Fray Leopoldo lo hace a barba descubierta, y con una complicidad muy amable. No era santo de mi devoción, porque en mi familia se contaba una historia siniestra. Paseaba mi abuela por las calles de la ciudad con una hija recién nacida en brazos, cuando se encontró con el fraile en cualquier esquina de sus andanzas caritativas. Saludó a mi abuela, miró a la niña y con voz triste se apiadó de ella, comentando que Dios la iba a llamar muy pronto a su seno. A los pocos días hubo que enterrar a la niña, así que resulta fácil entender el resquemor de mi infancia ante la barba blanca y la figura venerable de este emisario de Dios. Pero hace años que aprendí a hablar con él sin miedos. Todo empezó una noche de 1988, cuando sonó el timbre de la casa y mi hija Irene corrió por el pasillo para abrir la puerta. Volvió muy nerviosa afirmando que acababa de llegar Fray Leopoldo. Era el poeta Ángel González, que, la verdad, se parecía bastante al fraile.

Creo que en las ideas sobre la santidad de Irene pesa mucho la experiencia de aquella noche en la que Fray Leopoldo fumó como un carretero, bebió como un cosaco y recitó versos muy subidos de tono sacados de los viejos cancioneros. Ángel le regaló después a la niña una figurita de Fray Leopoldo, que pasó a formar parte de la familia. Soy yo el que más hablo con él, y suelo preguntarle si ha dejado de fumar, o si quiere otro whisky, o si le apetece recitar la canción de la monjita que con afán prolijo...

Ahora que se celebran los cincuenta años de su muerte y los ritos de su beatificación, disfruto con él de la vida, porque hemos aprendido a reírnos juntos. Los chistes que le hago a Fray Leopoldo, a veces muy caricaturescos, son más respetuosos con la vida y la dignidad humana que los trabajos de la Conferencia Episcopal española, otra vez a la carga contra la interrupción voluntaria del embarazo, o que las llamadas a la represión de algunos clérigos islamistas, empeñados en situar a su profeta por encima de la historia, es decir, de la crítica y de la risa.

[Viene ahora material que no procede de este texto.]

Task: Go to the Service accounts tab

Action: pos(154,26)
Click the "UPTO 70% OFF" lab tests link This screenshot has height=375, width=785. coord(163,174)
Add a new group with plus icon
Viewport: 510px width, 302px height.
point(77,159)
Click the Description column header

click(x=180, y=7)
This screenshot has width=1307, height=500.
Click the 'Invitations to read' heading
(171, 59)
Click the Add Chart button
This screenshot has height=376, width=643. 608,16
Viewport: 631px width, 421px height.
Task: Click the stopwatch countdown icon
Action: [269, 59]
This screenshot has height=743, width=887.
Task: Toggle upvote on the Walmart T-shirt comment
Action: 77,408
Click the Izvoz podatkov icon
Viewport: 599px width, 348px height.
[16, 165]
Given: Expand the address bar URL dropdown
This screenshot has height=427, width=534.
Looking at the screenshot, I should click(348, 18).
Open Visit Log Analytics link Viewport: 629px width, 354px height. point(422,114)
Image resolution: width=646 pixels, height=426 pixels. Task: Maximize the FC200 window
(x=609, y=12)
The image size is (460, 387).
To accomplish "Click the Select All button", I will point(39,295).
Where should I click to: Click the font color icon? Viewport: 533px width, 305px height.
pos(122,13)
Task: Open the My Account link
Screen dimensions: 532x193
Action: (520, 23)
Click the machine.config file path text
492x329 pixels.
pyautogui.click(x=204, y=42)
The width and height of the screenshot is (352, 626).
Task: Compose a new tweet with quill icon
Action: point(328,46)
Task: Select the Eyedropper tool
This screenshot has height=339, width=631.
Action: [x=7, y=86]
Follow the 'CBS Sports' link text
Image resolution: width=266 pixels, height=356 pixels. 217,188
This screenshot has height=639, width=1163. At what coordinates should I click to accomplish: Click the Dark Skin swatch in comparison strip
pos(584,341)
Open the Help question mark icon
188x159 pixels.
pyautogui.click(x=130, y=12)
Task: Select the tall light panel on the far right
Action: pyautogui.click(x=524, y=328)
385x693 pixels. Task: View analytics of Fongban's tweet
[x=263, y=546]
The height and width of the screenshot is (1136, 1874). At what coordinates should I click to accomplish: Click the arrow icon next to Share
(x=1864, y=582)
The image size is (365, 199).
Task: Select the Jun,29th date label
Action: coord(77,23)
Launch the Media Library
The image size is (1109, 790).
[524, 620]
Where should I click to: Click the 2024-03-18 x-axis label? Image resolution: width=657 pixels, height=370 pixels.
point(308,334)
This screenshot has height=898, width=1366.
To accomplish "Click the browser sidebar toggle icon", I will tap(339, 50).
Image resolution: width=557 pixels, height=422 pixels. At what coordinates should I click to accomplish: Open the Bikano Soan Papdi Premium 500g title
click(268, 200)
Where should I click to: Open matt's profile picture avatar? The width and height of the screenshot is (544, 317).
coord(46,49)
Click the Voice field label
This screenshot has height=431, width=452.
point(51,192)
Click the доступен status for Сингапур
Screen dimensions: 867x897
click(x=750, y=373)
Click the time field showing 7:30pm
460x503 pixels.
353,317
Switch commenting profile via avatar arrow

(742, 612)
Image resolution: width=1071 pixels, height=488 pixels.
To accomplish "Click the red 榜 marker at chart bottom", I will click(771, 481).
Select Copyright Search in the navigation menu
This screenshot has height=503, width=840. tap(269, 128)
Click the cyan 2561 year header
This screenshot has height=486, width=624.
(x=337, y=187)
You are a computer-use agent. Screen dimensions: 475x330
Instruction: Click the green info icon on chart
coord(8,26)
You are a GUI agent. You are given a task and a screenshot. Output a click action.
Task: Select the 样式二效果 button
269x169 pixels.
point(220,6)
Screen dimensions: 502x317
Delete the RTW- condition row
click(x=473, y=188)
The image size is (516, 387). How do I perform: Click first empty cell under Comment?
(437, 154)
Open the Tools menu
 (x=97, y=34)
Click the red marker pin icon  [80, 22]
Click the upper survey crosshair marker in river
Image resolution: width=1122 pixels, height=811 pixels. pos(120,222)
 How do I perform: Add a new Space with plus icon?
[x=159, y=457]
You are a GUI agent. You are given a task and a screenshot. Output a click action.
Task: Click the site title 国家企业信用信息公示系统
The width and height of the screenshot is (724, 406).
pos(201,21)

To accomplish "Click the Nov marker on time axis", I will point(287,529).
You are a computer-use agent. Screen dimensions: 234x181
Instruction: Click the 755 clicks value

No conozco una sola religión que pueda fundarse en la palabra respeto. Dios no admite discusiones. Conozco, eso sí, políticos respetuosos que procuran que Occidente no promueva genocidios en el mundo árabe para imponer su economía imperialista más descarnada. Y tengo amigos en países árabes que intentan conjugar las palabras ilusión, progreso, laicismo y democracia. Ése es el respeto que a mí me interesa, le digo a Fray Leopoldo. Él me contesta que no sabe de lo que le estoy hablando, y me sugiere que le ponga un whisky. Yo le pongo un whisky doble, y me lo tomo a su salud, muy despacio, en homenaje a Irene, que ya está hecha una mujer libre, y a mi libertad de expresión, más respetuosa que las supersticiones de los que pretenden confundir sus credos con la moral pública.